CBT EDITOR’s NOTE:  My deepest apologies for the delay in this installment of Comic BLOG Tattoo.  I was defeated by technology.  Well, it may have won the battle, but I won the WAR…  As a reminder, the CBT crew, including Tori will be appearing at the San Diego Con next week (www.imagecomics.com or www.toriamos.com for more details)  A group of us will also be signing at the Golden Apple in Los Angeles on August 1st, starting at 6pm, so please come by and say hello.

So then.  Next up are writer Ivan Brandon (NYC Mech/Cross Bronx/24-7) and Calum Watt (24-7 and a host of concept art).  For Comic Book Tattoo, they decided to take on Tori’s song PIRATES from her first album in her Y Kant Tori Read incarnation.  I was a little shocked and surprised at the choice, but once I saw what they were doing with it, I knew it was the right choice.  Let’s let THEM tell you about it, shall we?
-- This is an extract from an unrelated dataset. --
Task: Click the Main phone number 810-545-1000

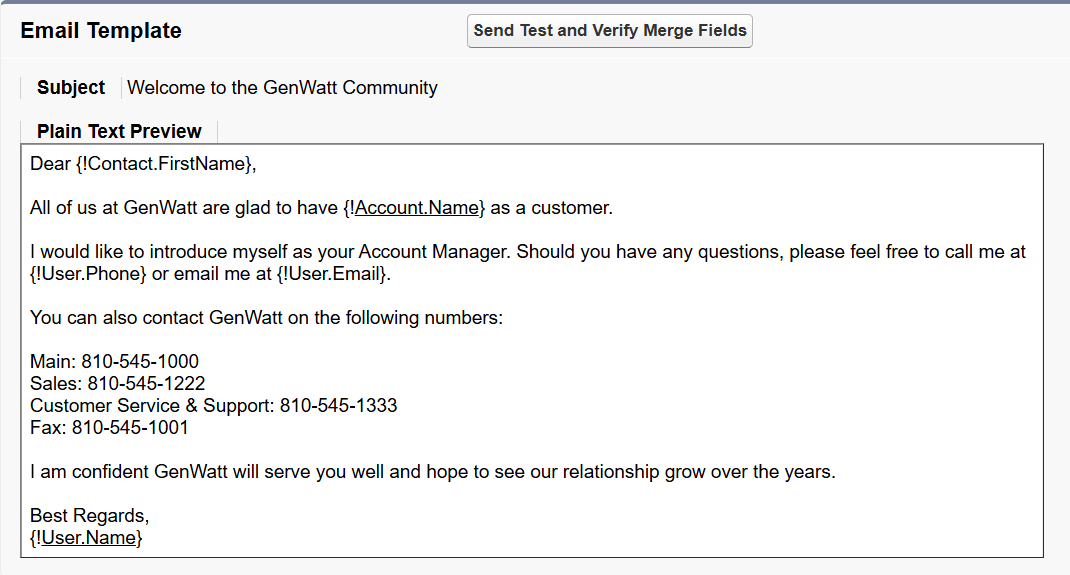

CALUM: When Rantz contacted me regarding the CBT I was immediately interested, when I found out Ivan was writing Pirates I knew straight away which strip I wanted to draw!

IVAN: Let’s be honest. I also begged.

CALUM: Ivan and I had worked before on 24Seven 2: Ivan writing and myself drawing directly from a regular, page by page, panel by panel script. This time we worked slightly differently.

IVAN: The thing that had attracted me to Cal’s work in the first place was the raw creativity. So where before I’d worked full-script style and spelled a lot out in terms of characters and beats and overall structure, what I really wanted to do here was just inspire Cal to cut loose and own each page.

CALUM: Ivan outlined a breakdown of the three pages, giving an overall story arc and highlighting the key areas to focus on. This allowed me much more freedom for the pacing and sequential layout.

IVAN: I wrote down the roughest ideas possible. No dialogue. Just the goal of the crew and a hint at the vantage from the room we were in, and suggestions of a handful of other worlds that crossed that point and that purpose. I made it clear to Cal that to me, nothing I’d written on the page was sacred beyond the FEEL of what we were going for. I left him completely free to transpose and reinterpret on pretty much every level.

CALUM: The trick came with balancing the more complex themes Ivan was hinting at with the bigger more immediate action of the piece whilst fitting the whole thing into three pages. The idea that the tunnel was a diverging road of times and dimensions… yeah, I kinda didn’t focus on that….

IVAN: I just sat back and winced, thinking we were trying to send the Titanic into a tiny glass bottle without slowing down.

CALUM: Well, with three pages it was going to be tight. At this stage, I wanted to concentrate on the breakdowns and solidifying the plot into panels. I tend to start of all my personal work on a square, and so at this stage I decided that each panel should reflect the format of the book.

CALUM: Once all the panels were sketched out individually (In Sketchbook Pro) I dropped them all into the page template (in Photoshop) and there adjusted size and layout. While a story has it’s own pace, I feel pages themselves add pauses, so for me it’s crucial to get the timing of the panels and pages to work together.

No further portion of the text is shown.